Aim of the task: Write out the data again, starting with the line that contains "Viewport: 857px width, 724px" and going on through the line that contains "click(x=267, y=82)", with 38 added to every coordinate in the answers. Keep every line in that span, not only the answers, and include nothing outside it.

Entries shown:
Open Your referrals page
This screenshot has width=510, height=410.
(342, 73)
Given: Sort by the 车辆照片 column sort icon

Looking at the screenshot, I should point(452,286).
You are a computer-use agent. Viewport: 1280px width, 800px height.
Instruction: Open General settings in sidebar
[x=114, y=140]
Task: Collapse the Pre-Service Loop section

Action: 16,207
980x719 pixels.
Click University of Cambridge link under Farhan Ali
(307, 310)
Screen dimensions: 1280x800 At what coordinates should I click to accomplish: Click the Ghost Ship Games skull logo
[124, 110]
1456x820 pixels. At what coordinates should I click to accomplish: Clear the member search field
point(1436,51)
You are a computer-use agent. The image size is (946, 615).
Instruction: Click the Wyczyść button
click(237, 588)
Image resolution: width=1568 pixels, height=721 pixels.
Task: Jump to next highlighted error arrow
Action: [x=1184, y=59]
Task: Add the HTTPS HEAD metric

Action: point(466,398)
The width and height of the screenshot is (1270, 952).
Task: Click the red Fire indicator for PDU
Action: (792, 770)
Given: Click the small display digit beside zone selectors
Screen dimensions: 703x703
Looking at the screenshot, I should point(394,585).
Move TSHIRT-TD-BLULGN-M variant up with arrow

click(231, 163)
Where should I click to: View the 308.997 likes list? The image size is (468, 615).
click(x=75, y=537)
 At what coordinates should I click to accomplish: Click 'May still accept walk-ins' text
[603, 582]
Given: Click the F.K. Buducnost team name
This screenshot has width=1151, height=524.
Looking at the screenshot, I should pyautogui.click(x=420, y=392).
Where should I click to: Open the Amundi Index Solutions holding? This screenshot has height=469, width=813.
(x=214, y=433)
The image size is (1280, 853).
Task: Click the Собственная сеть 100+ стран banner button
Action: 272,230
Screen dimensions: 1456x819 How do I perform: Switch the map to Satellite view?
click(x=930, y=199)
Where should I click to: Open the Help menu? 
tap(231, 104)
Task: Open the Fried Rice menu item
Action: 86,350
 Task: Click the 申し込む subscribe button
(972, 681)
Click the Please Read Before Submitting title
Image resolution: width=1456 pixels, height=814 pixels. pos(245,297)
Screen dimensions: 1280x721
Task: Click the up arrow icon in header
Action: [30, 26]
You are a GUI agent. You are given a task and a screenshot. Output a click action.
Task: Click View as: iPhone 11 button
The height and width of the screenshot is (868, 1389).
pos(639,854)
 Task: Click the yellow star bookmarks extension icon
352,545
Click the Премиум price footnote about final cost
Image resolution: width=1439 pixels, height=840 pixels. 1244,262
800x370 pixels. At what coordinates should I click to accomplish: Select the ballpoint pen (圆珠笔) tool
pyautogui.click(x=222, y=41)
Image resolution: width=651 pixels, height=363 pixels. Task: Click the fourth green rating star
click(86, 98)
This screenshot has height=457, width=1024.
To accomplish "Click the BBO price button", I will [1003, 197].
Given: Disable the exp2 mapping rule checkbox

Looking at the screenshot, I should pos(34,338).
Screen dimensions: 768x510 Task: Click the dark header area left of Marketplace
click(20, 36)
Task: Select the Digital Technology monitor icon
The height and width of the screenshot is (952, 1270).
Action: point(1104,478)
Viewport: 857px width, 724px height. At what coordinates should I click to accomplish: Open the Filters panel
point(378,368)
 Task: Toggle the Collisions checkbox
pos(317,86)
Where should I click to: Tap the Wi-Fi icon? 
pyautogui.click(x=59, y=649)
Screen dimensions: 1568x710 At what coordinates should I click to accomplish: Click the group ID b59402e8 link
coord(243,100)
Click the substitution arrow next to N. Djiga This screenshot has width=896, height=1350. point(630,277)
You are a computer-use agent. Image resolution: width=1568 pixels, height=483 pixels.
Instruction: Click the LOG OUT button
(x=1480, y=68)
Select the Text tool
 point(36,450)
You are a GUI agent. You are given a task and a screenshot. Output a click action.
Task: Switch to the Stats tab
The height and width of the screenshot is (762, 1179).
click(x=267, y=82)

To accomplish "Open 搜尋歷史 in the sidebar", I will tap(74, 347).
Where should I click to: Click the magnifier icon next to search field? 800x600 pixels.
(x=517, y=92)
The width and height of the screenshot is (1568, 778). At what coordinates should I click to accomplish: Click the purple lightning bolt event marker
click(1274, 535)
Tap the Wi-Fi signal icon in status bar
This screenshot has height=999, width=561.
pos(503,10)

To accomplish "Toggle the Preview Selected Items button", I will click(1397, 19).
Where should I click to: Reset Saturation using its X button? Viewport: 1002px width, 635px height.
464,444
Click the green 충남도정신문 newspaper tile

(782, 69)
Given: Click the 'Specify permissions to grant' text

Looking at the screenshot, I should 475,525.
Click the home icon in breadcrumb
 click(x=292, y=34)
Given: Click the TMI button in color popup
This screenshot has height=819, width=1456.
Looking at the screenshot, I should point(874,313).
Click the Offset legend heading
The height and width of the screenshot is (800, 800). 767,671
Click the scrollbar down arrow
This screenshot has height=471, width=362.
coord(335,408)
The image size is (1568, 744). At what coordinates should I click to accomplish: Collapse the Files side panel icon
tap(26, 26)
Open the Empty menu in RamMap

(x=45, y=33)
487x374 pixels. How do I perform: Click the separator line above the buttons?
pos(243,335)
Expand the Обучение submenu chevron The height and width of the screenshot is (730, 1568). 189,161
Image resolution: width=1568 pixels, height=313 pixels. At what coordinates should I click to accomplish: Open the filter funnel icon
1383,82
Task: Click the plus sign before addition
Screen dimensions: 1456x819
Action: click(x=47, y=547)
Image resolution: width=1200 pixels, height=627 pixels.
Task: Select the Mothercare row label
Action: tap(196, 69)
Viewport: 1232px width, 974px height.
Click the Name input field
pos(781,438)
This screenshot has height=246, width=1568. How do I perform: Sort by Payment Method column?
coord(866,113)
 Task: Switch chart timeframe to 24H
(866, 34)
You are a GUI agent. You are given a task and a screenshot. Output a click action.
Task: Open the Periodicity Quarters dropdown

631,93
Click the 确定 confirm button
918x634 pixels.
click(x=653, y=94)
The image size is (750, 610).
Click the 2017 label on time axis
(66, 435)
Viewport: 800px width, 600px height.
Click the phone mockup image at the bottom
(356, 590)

Problem solution:
Viewport: 857px width, 724px height. At what coordinates should I click to accomplish: Open the Filters panel
point(416,406)
 Task: Toggle the Collisions checkbox
pos(355,124)
Where should I click to: Tap the Wi-Fi icon? 
pyautogui.click(x=97, y=687)
Screen dimensions: 1568x710 At what coordinates should I click to accomplish: Click the group ID b59402e8 link
coord(281,138)
Click the substitution arrow next to N. Djiga This screenshot has width=896, height=1350. point(668,315)
You are a computer-use agent. Image resolution: width=1568 pixels, height=483 pixels.
Instruction: Click the LOG OUT button
(x=1518, y=106)
Select the Text tool
 point(74,488)
You are a GUI agent. You are given a task and a screenshot. Output a click action.
Task: Switch to the Stats tab
The height and width of the screenshot is (762, 1179).
click(x=305, y=120)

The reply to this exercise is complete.